### Task goal
Reproduce, with no changes, the line that contains "The image size is (689, 387)." and all the lines that come after it in the records.

### Dataset extract

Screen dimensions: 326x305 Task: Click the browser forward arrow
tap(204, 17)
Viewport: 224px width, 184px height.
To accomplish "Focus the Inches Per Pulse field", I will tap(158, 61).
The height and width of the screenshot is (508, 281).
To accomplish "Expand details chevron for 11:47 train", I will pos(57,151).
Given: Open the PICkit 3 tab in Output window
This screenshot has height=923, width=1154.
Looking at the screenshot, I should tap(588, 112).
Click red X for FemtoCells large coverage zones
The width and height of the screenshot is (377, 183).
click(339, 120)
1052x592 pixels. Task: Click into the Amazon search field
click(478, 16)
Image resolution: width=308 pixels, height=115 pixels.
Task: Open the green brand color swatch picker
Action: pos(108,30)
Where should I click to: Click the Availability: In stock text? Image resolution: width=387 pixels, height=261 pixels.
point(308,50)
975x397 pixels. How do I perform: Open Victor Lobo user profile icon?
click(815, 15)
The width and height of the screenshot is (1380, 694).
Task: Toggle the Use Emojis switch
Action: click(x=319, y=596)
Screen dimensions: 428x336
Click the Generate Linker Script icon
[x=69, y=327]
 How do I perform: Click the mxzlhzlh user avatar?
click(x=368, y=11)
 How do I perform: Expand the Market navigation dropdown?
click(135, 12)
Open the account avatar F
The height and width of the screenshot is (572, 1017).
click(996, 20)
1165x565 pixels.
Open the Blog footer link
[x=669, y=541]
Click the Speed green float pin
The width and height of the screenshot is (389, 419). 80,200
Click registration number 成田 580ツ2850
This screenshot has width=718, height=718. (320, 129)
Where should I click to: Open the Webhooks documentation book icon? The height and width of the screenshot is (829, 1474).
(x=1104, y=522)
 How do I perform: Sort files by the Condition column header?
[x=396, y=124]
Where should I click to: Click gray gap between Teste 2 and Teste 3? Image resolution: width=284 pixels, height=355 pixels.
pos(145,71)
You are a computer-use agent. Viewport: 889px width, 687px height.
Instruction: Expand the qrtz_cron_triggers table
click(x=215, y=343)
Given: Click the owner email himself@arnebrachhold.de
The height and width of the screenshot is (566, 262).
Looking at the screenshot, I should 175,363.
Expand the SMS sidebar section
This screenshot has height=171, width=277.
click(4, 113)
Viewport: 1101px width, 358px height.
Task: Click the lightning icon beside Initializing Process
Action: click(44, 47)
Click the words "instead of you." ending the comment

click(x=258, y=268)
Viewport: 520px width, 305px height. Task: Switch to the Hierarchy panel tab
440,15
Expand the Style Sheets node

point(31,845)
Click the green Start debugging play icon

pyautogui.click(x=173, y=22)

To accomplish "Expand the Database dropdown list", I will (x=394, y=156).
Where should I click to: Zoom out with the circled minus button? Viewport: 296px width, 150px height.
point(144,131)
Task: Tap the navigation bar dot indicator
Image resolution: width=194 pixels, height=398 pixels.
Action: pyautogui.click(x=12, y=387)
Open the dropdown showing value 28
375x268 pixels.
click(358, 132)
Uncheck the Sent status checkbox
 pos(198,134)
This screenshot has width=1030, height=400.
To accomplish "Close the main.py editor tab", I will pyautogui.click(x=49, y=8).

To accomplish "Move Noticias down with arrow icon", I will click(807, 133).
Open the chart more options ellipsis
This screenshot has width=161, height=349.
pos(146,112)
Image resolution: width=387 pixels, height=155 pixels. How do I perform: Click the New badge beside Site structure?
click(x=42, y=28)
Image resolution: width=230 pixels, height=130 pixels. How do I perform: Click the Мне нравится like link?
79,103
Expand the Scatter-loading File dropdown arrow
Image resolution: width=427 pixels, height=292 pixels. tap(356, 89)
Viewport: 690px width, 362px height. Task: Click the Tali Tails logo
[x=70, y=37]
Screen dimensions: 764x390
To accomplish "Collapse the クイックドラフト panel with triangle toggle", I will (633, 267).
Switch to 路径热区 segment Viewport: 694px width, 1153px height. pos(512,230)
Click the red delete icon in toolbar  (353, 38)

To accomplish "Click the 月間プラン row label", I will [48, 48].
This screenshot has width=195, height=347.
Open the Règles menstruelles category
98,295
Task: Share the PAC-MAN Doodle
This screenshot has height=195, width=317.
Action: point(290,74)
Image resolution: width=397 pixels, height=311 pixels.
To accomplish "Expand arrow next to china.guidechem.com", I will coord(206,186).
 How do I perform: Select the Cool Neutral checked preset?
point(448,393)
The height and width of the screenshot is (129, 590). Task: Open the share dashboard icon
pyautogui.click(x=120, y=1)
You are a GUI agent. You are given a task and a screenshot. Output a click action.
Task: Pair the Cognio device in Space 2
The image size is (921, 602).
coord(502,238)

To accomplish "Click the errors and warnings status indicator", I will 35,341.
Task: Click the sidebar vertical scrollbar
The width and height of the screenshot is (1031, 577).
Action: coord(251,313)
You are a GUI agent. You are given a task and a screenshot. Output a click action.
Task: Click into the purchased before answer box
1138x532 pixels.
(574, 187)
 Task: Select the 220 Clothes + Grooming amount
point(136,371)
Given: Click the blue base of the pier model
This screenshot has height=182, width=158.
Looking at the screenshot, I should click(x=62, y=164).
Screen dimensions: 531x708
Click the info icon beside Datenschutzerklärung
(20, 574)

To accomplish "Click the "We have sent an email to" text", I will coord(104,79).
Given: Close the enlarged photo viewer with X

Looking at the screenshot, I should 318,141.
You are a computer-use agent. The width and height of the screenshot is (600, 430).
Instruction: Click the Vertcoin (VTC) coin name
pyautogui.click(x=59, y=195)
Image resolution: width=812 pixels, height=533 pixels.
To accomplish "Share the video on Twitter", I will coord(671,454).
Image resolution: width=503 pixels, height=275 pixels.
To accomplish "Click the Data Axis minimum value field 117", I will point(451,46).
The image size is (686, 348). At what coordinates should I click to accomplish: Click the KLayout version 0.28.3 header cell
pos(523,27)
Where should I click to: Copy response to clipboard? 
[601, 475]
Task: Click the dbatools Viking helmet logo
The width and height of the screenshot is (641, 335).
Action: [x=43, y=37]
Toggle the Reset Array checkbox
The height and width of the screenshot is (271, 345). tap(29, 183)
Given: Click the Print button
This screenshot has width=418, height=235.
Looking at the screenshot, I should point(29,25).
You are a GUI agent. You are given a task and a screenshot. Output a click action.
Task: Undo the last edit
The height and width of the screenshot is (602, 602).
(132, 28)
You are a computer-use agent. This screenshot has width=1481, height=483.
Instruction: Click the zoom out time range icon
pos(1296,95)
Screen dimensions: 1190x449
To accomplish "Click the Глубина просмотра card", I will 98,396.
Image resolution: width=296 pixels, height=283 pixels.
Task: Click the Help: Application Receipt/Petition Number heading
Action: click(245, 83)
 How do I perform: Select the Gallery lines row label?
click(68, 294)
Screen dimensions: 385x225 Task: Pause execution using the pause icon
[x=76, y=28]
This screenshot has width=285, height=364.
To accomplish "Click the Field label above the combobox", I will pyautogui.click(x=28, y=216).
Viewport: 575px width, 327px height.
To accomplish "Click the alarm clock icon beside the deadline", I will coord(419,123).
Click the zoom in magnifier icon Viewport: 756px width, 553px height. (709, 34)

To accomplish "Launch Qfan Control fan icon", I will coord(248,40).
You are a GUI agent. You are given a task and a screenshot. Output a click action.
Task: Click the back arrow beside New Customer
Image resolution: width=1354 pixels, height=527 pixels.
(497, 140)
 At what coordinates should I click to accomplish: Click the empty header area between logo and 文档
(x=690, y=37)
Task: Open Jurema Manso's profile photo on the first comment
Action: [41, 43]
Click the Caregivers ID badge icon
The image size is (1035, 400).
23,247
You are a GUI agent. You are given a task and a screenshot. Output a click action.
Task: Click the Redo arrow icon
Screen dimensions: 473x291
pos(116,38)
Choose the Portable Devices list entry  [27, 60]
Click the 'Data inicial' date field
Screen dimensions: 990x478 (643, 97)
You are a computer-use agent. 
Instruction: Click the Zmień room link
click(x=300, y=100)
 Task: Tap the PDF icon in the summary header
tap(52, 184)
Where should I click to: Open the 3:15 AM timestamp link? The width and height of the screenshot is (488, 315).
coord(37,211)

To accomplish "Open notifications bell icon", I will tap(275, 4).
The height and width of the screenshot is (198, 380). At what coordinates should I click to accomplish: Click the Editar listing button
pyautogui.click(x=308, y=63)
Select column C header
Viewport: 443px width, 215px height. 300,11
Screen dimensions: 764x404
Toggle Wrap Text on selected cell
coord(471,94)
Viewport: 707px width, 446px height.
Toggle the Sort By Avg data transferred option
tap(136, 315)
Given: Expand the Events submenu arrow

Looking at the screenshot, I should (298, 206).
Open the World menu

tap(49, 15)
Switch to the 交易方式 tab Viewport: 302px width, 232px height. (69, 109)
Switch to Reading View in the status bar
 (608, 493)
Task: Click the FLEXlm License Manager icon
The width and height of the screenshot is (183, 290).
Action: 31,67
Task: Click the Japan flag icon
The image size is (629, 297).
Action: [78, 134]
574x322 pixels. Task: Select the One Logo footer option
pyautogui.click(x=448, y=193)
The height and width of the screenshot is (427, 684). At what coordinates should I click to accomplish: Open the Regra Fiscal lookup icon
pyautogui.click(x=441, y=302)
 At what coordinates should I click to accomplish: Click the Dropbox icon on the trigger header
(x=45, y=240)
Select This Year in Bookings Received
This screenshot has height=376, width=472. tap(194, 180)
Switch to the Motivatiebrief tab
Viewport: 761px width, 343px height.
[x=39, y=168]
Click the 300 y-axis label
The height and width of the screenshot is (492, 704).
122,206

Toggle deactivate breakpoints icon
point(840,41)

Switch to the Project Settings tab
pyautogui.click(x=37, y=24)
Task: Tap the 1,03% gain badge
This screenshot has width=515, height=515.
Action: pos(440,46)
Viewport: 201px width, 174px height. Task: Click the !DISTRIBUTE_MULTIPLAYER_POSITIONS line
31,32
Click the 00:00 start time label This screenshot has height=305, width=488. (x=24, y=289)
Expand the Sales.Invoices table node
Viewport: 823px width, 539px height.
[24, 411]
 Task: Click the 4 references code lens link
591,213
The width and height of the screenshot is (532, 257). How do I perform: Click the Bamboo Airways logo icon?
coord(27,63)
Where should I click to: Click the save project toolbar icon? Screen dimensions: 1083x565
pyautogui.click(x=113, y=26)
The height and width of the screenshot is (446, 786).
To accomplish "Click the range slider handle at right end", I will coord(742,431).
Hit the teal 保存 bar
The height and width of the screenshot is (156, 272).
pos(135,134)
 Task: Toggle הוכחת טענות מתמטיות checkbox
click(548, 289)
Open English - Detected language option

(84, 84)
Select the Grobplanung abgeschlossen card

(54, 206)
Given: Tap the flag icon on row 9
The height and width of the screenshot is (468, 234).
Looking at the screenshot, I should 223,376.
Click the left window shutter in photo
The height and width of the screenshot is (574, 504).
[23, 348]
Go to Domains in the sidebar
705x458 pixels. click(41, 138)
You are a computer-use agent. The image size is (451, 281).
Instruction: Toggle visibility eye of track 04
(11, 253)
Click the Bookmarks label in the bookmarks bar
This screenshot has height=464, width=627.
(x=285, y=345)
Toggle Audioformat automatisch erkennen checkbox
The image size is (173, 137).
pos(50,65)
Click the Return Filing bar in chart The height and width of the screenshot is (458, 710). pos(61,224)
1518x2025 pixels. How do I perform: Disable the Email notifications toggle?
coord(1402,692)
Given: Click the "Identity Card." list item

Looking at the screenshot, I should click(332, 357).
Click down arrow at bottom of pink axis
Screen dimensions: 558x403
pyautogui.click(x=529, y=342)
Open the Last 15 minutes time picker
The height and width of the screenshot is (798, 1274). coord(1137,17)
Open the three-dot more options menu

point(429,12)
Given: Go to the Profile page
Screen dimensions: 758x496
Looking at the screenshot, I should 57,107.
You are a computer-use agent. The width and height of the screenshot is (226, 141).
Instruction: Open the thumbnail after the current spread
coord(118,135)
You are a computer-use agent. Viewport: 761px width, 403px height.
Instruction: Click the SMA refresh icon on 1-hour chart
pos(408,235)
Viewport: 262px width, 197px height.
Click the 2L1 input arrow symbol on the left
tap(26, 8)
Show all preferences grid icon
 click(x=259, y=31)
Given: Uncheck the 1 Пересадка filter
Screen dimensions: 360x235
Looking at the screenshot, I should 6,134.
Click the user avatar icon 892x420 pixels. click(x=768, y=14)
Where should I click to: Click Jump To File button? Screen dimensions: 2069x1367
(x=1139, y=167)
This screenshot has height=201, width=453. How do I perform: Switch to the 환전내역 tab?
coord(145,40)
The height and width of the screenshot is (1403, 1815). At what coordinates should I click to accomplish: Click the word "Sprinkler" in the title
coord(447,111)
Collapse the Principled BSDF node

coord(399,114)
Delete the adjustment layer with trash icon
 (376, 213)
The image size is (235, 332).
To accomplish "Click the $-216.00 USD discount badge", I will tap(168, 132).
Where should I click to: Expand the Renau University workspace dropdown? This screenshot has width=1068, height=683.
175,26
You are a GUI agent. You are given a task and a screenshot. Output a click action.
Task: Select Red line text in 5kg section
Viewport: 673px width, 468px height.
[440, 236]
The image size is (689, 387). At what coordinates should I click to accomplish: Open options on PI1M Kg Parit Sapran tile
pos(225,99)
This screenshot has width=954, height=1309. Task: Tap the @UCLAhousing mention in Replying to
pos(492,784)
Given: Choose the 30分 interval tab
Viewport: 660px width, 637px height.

### Solution to the problem
The image size is (689, 387). At what coordinates should I click to accomplish: Open options on PI1M Kg Parit Sapran tile
pos(225,99)
This screenshot has width=954, height=1309. Task: Tap the @UCLAhousing mention in Replying to
pos(492,784)
Given: Choose the 30分 interval tab
Viewport: 660px width, 637px height.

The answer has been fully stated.